Overview
Table of Contents |
---|
Format
...
(IN PROGRESS)
The federated query source is a bit different to the others - it temporarily imports documents into the platform via an external API when a recognized query is performed via the API or UI.
There are 3 ways of bringing in the data:
- URL requests
- Specifying a python script (actually a Jython script) - the "importScript" should be the python code to execute, with the last evaluated expression being the value to pass back
- Specifying an external script - the importScript should be the command line, eg "dir/scriptname.sh args" (no "sh" in front of the script - a "#!" construct must be used inside the script)
- (the same access rules apply as for the "External Script" extractor described here, ie "dir" is offset from "/opt/infinite-home/lib/extractor-scripts")
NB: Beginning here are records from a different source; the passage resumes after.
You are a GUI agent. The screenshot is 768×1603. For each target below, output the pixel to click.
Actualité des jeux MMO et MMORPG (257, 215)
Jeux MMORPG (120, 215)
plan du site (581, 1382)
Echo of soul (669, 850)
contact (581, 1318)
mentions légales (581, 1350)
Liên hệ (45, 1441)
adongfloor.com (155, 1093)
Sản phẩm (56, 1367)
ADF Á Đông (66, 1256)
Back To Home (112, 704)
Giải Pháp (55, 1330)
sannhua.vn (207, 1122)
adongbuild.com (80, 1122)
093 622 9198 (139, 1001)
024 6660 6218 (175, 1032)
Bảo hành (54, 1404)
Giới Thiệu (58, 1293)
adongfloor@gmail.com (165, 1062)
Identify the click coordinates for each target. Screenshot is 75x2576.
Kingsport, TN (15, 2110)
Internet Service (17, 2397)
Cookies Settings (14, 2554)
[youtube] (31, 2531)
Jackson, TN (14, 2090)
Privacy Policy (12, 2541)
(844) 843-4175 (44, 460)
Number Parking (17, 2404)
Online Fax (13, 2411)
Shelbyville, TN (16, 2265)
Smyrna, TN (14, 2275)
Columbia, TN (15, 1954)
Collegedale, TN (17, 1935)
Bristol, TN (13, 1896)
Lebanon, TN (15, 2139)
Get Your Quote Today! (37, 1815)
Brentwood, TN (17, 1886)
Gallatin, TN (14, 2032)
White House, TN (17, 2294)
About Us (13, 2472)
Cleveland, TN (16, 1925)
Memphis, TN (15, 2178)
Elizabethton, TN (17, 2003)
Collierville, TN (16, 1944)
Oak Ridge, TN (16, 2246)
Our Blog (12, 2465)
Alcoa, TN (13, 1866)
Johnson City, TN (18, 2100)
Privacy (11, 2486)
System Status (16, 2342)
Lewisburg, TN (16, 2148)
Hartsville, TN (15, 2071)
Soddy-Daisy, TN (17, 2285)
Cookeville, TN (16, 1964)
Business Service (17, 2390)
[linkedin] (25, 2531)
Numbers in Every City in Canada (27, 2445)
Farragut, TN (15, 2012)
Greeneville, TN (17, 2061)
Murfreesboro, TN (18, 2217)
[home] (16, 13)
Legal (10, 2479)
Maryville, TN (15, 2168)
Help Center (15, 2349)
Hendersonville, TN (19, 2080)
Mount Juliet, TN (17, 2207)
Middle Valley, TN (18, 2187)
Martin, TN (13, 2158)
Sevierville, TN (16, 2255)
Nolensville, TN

The rules for whether to generate a federated query source are as follows:
- If there is a single entity query term (apart from "*", which is ignored), and its type is one of the elements of "entityTypes" (apart from the special case described below), then that query term is copied into $1 and the federated query is issues
- If entityTypes contains elements in the form "/regex/TYPE" (ie starting with /), and the query term is a single text term (again apart from "*") that matches the regex, then the matching string is used as the term, together with the corresponding TYPE
The query term is copied into $1, which can be placed in any of the requests.*/importScript fields.
Once data has been obtained from an external source, it can be processed in one of 2 ways:
- The "docConversionMap" can be used to generate entities:
- The docConversionMap keys point to nested JSON fieldnames (":" used instead of "."),
- if a key starts with ":" then the JsonPath syntax is used.
- The corresponding values are the entity types
- "typeToDimensionMap" maps the types to dimensions (Who/What/Where/When)
- The docConversionMap keys point to nested JSON fieldnames (":" used instead of "."),
- A normal source object can be used with the federated query as the first element - a single document is passed into the pipeline, with the following full text:
- The output of the script
- A new-line separated list of the outputs of the URL requests (which are also individually copied into a metadata array called "__FEDERATED_REPLIES__", if there are more than one)
There are 2 levels of caching:
- The API response is cached for the period specified by "cacheTime_days"
- The separate documents are cached indefinitely (though will be refreshed whenever the API response) - although this provides a second layer of caching, its primary purpose is to enable the documents to be stored in buckets and queues.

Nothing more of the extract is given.